There is no denying that if you are not a specialist, then you have to be immersed in the topic and its issues as they face the Church today, this is if you want to make sense of the reading or time devoted to reading. For me, the article opened a new vista while confirming a fundamental principle which under-girds my own approach to the liturgical question and its importance for the life of the Roman Catholic Church: Liturgical law and discipline cannot be arbitrary. Much of the scandal of today in matters liturgical has to do not so much with egregious abuse as it does with the arbitrary character of the reform and the consequent attitude which tends to poison our approach to Divine Worship. While there is merit in a recovery of sobriety and decorum, in strict adherence to the rubrics for the celebration of the Ordinary Form of the Roman Rite, it is not the heart of the problem. Restoration is required; returning to that reset point in the past which will enable us to heal the rupture with the tradition and then seek cautiously to respond to the question of the organic development of the Roman Rite in the light of the Constitution on the Liturgy of the Second Vatican Council.
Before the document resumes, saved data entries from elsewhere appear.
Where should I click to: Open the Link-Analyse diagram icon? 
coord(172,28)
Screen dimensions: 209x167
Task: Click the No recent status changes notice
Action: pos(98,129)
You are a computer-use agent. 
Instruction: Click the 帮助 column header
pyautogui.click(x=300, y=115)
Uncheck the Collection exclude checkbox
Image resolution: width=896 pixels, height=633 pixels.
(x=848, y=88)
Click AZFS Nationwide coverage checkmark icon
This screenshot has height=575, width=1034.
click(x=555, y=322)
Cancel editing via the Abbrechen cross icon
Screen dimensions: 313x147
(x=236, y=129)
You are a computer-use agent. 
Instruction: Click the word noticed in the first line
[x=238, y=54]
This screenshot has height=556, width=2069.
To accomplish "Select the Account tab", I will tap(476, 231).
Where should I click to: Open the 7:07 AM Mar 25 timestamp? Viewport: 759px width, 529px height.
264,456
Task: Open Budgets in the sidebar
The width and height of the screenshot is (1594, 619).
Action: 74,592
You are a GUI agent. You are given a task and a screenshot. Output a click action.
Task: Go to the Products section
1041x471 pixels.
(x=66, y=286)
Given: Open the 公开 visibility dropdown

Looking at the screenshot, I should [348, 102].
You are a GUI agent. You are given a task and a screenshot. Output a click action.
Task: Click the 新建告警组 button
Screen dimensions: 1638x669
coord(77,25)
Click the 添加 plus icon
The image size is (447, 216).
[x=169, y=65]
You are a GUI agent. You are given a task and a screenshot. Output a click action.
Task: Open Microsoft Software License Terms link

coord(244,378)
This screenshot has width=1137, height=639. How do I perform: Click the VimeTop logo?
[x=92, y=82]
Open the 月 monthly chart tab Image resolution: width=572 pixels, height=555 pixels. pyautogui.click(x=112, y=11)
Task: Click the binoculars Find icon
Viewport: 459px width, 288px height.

This article was a wake-up call for me in the sense that I had presumed, on the basis of my impressions of Pope Pius XII, that the Holy Week Reform, begun just before my birth and implemented when I just had kindergarten behind me, was something of that seriousness or profound respect for the edifice of cult, which I was trying to imagine for the future. Anyway, to my friends who follow my liturgical ramblings, I wish to give notice quite simply that the hoped for reset, the restoration required to heal the scandal of arbitrariness in matters liturgical must precede this reform as well.
It looks as though caprice had the upper hand in 1956 as well. We are scandalized by the rumblings coming out of certain sectors in the Church today, related to marriage and family, well, it would seem that the immediate post-war period saw some rather vociferous clamoring concerning matters liturgical.
Nonetheless, I still hope and pray that decorum will find its way into every celebration of the Ordinary Form and that worship ad Orientem will help, along with a generous offering of the option of the Extraordinary Form, to center and deepen our faith in the Lord Jesus.
For the sake of His Sorrowful Passion, have mercy on us and on the whole world!